▶ **TASK INSTRUCTIONS**: Below are records with pictures in them; print them exactly, omitting the pictures.

▶ **DATASET EXTRACT**:
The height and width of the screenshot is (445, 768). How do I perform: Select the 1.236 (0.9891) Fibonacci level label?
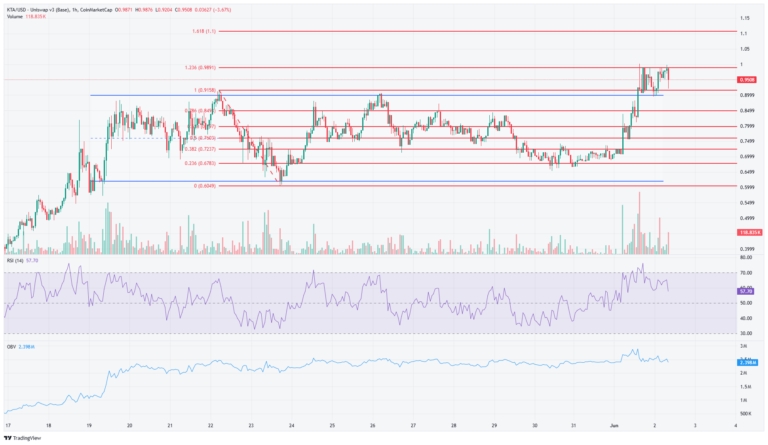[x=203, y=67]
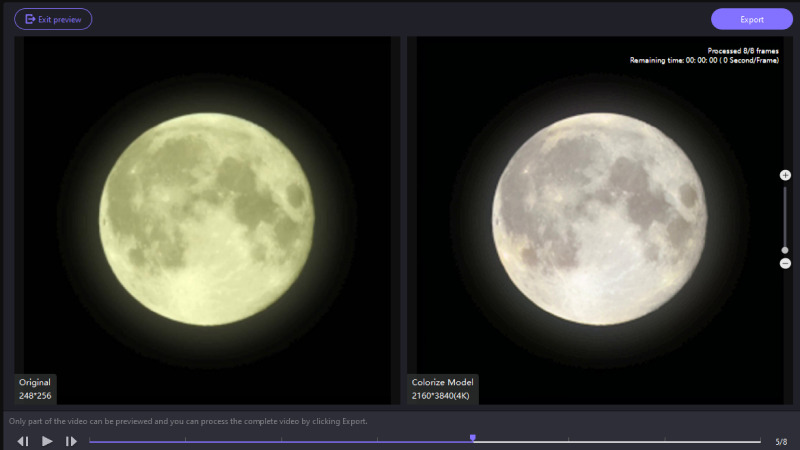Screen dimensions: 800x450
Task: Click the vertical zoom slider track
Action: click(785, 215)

▶ **RESPONSE AREA**:
The height and width of the screenshot is (445, 768). How do I perform: Select the 1.236 (0.9891) Fibonacci level label?
[x=203, y=67]
Screen dimensions: 800x450
Task: Click the vertical zoom slider track
Action: click(785, 215)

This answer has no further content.